As part of the city's campaign to eliminate traffic deaths, the DOT yesterday unveiled its new Vision Zero interactive map, which allows users to mark the exact spot at which they were almost plowed over by a Citi Biker too busy coordinating his life-sized child accessory with his cable knit sweater to watch the road. A dot will appear at the location of your brush with death/minor irritation; its color correlated to the offense at hand: Purple is speeding, green is double parking, yellow is failure to yield and light blue is something called "cyclist behavior."
DOT explains the map thusly:
Every year, approximately 4,000 New Yorkers are seriously injured and more than 250 are killed in traffic crashes. Being struck by a vehicle is the leading cause of injury-related death for children under 14, and the second leading cause for seniors. On average, vehicles seriously injure or kill a New Yorker every two hours.

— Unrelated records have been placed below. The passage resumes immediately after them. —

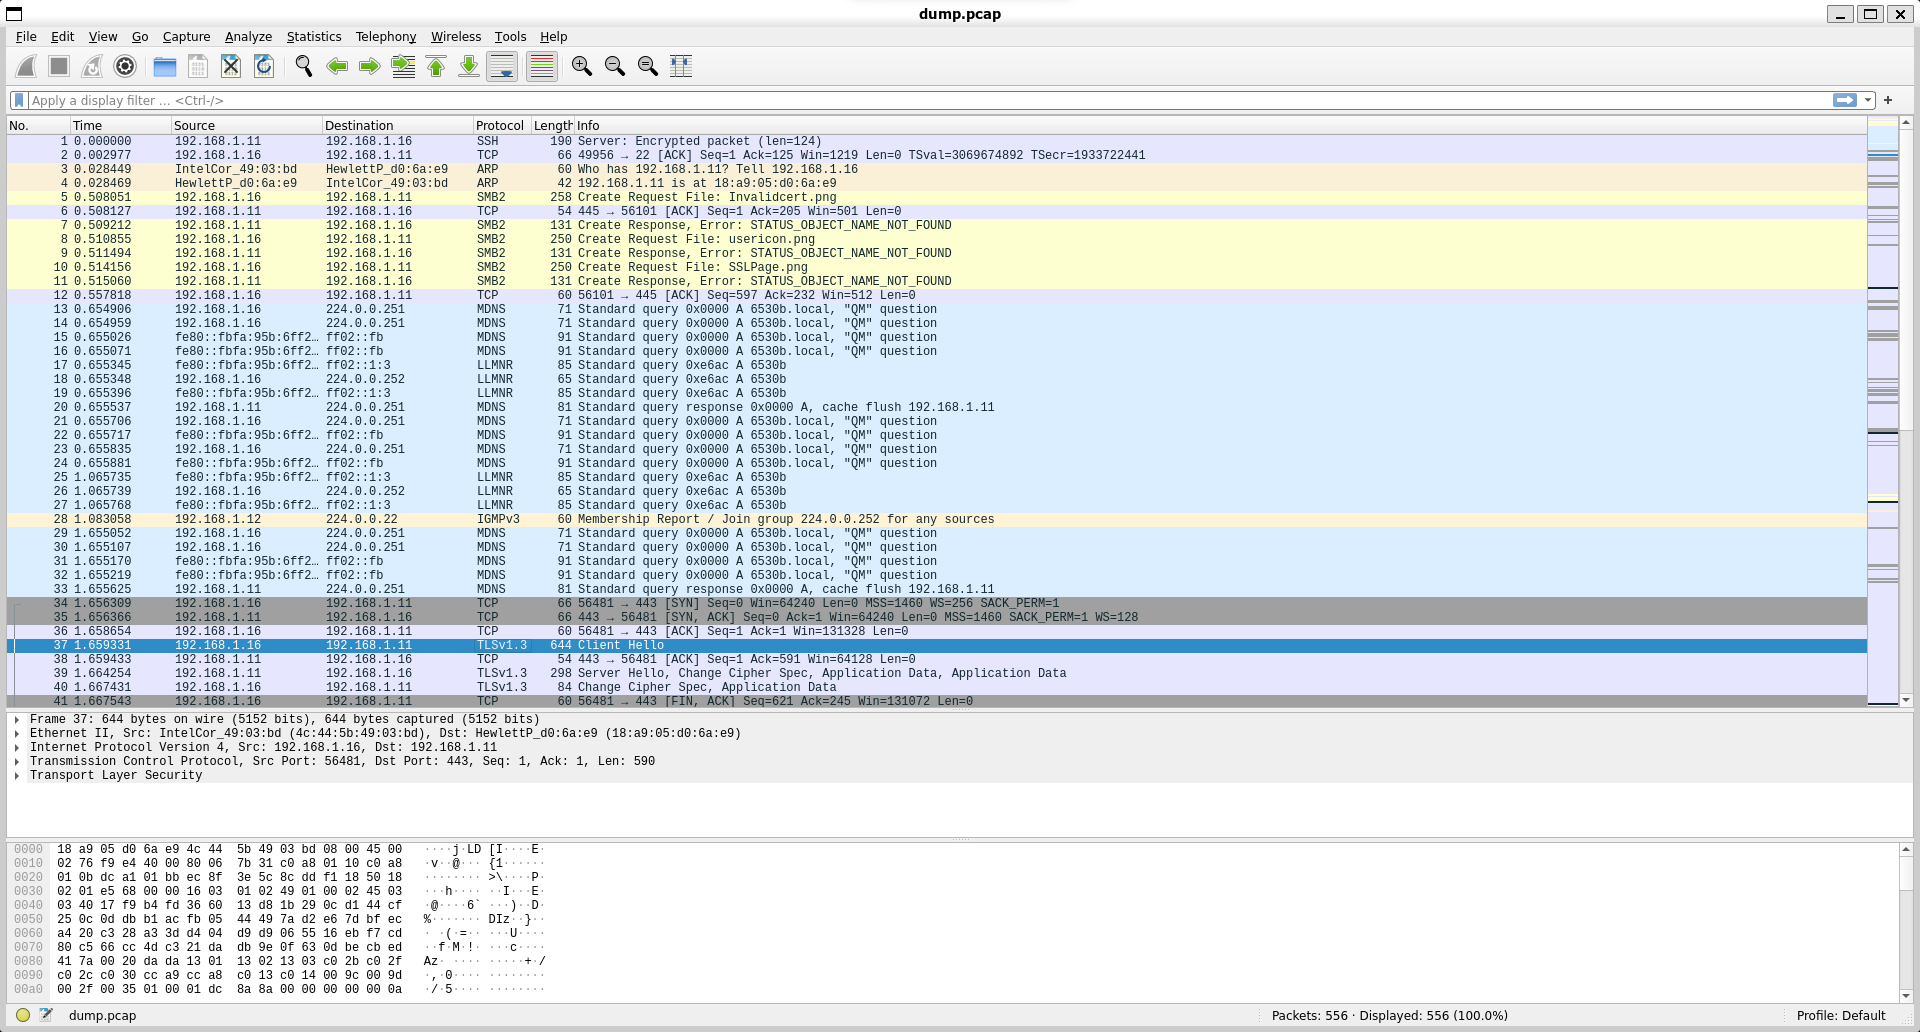Image resolution: width=1920 pixels, height=1032 pixels.
Task: Expand the Transport Layer Security tree
Action: coord(17,775)
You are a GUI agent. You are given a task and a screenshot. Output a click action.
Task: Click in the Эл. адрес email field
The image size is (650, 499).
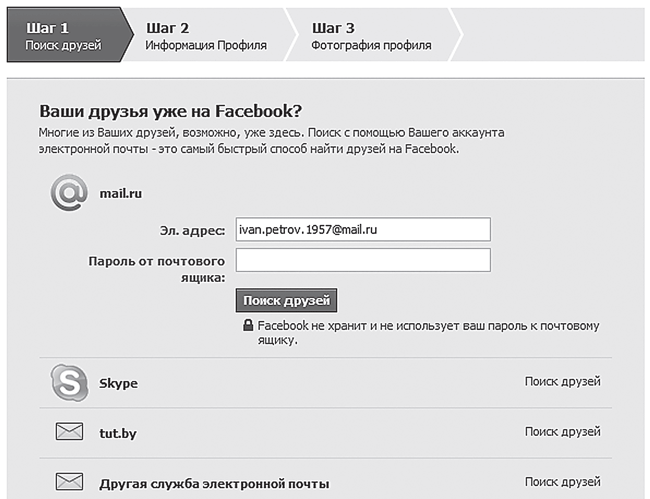pos(363,230)
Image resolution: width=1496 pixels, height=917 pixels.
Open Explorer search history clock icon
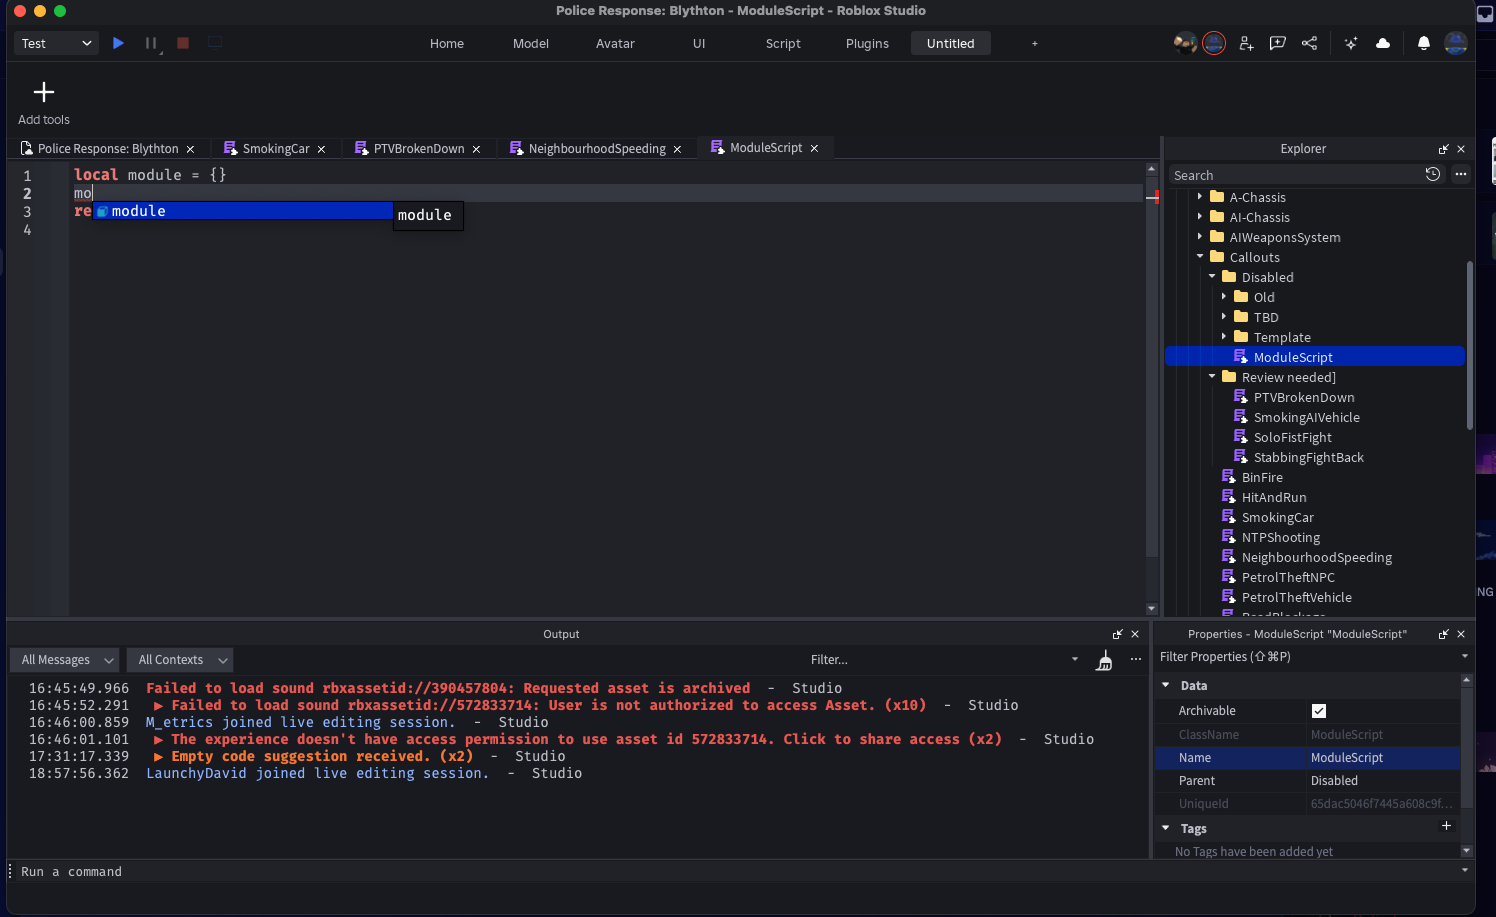coord(1433,174)
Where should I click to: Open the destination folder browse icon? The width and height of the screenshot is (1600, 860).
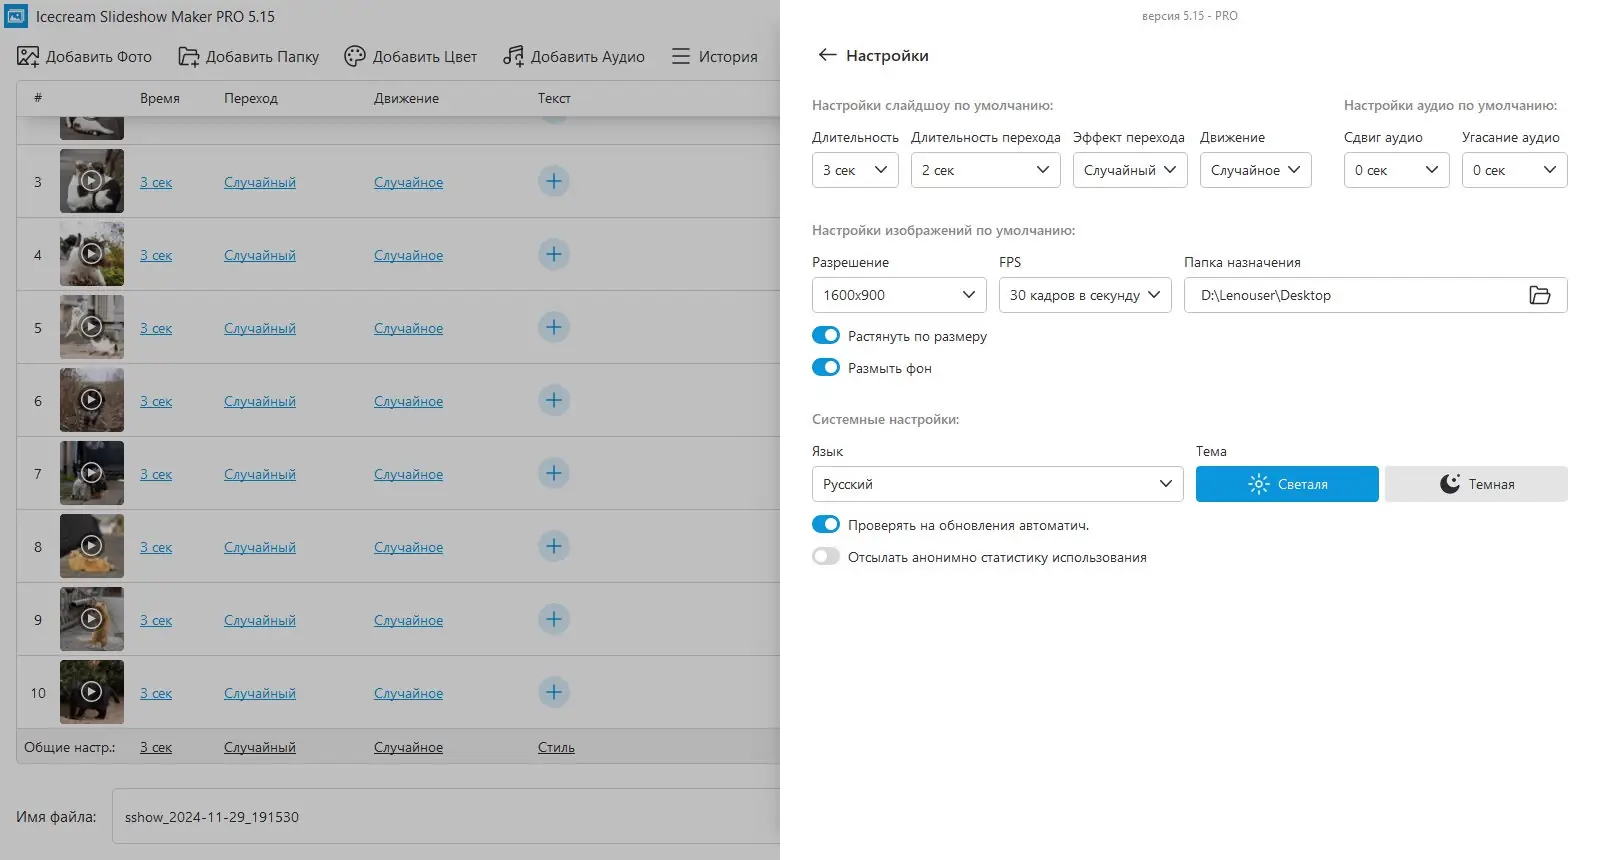click(1539, 295)
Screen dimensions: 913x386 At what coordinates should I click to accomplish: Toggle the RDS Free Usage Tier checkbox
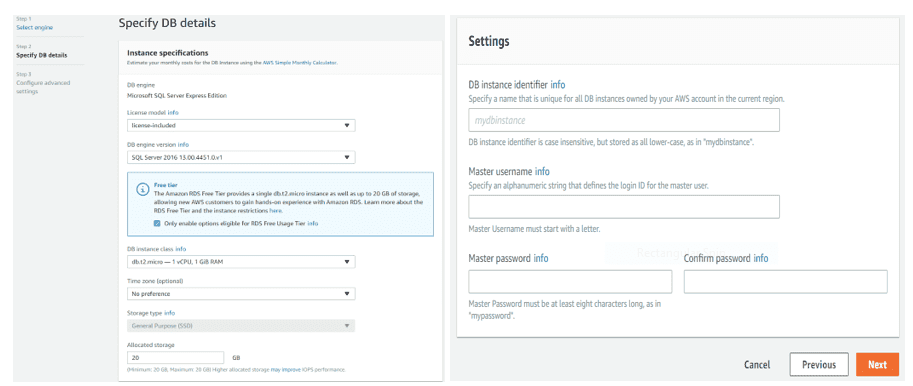pyautogui.click(x=157, y=223)
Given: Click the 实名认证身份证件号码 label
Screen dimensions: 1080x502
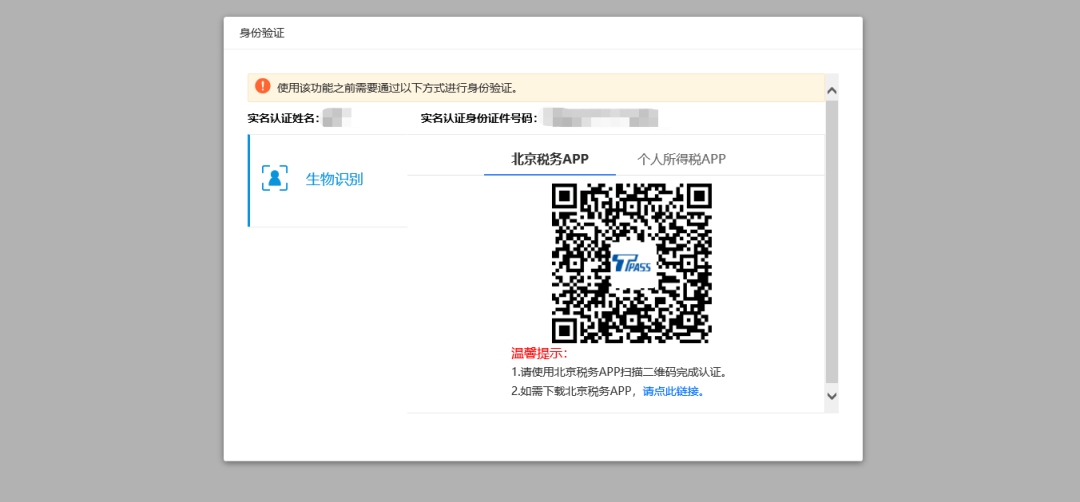Looking at the screenshot, I should [479, 118].
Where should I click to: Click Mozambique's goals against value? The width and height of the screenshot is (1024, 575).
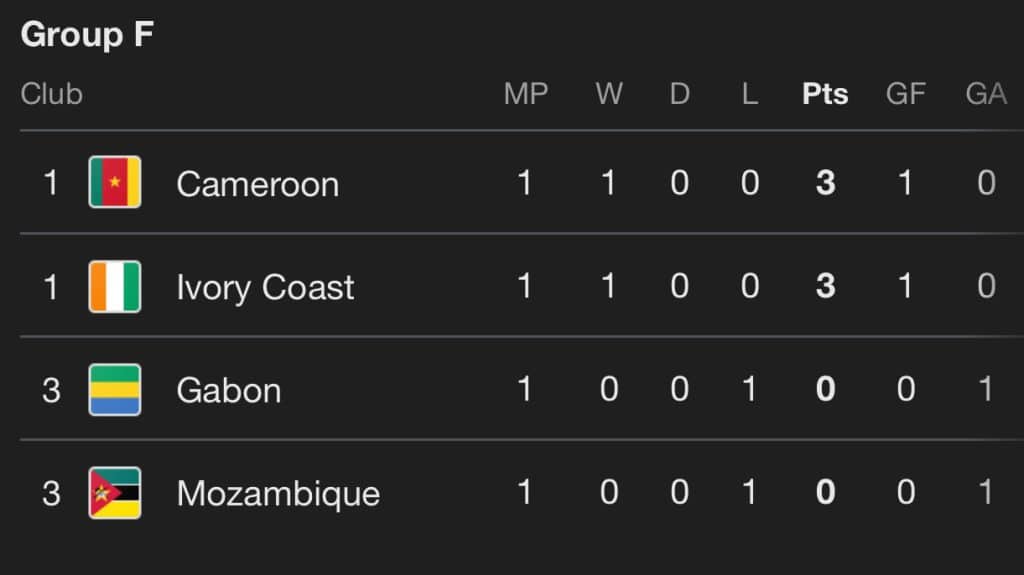tap(986, 493)
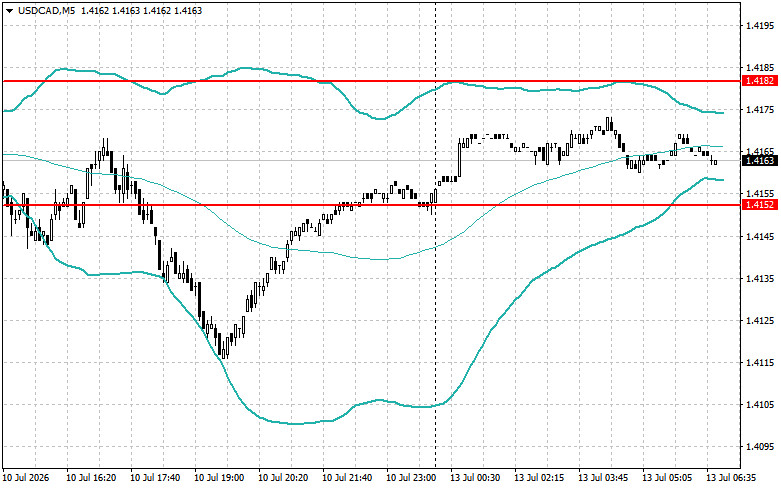Select the red 1.4182 price label
The width and height of the screenshot is (781, 489).
pos(760,81)
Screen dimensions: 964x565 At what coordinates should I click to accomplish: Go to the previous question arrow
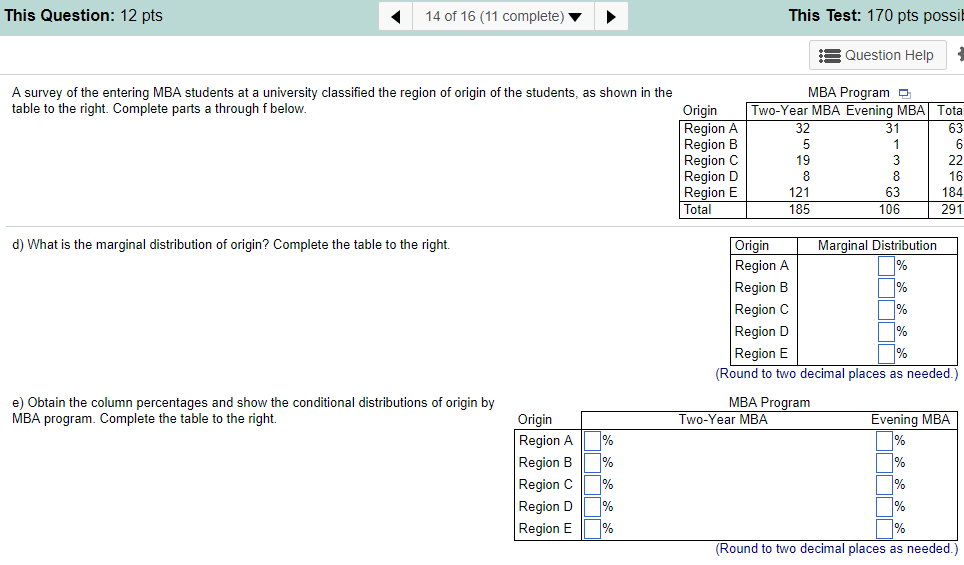coord(397,16)
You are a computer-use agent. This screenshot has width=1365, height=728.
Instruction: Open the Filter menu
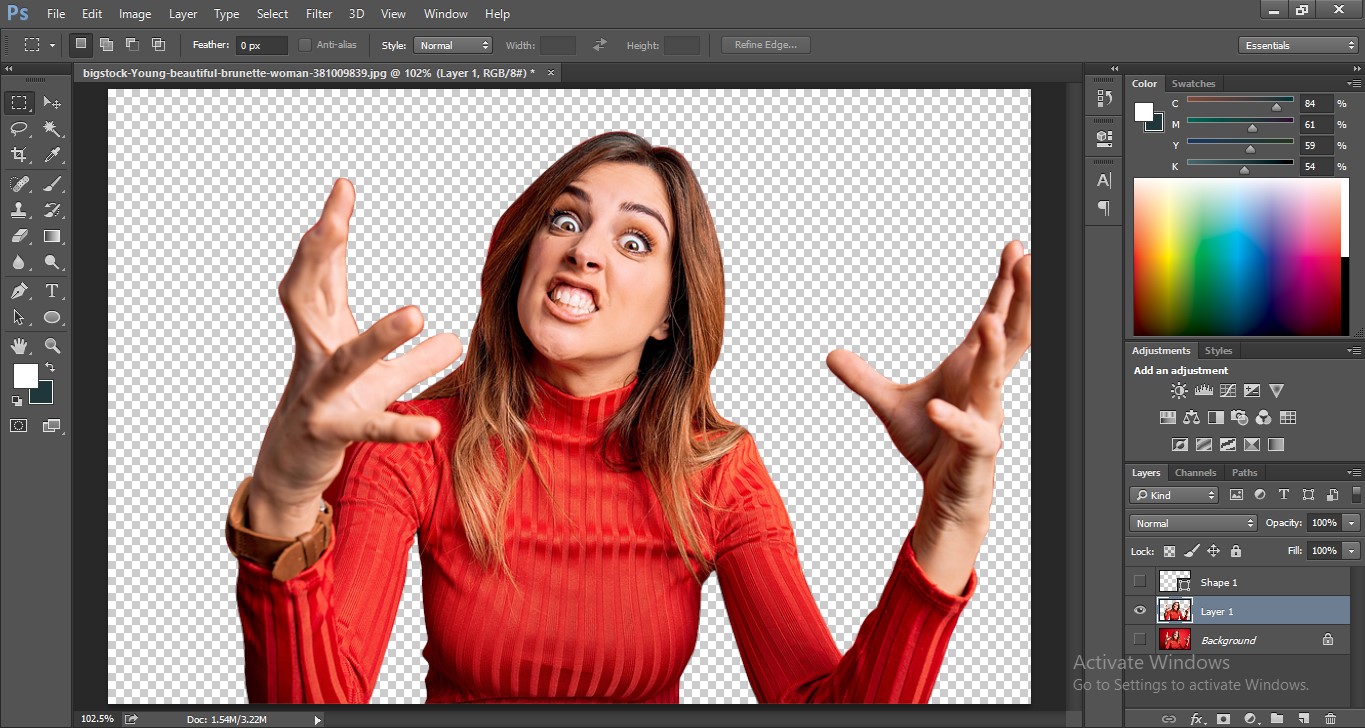click(319, 14)
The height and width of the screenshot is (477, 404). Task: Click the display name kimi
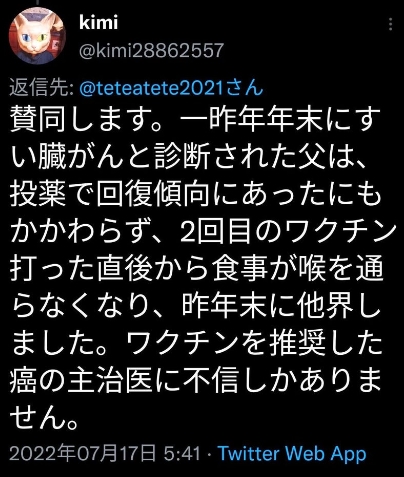(x=99, y=23)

Vision Zero is the City's goal for ending traffic deaths and injuries on our streets. To accomplish this, we need everyone's participation and input. Learn more about Vision Zero.
Use this interactive map to share your experiences with city streets. Your knowledge will be used to create a traffic safety plan for each borough that will describe how to make each borough’s streets safer for everyone, whether walking, biking or driving.
Already the map is surfeit with dots, looking from a distance like the the work of an unsupervised toddler with access to unlimited sprinkles. And it's only been live for 24-hours! Will the map really be able to accommodate the tidal wave of complaints it will undoubtedly receive, or will the dots eventually start stacking on top of each other, overwhelming the system? Let's find out!
And remember: The map isn't the only answer. Vision Zero public workshops are currently being held in a neighborhood near you.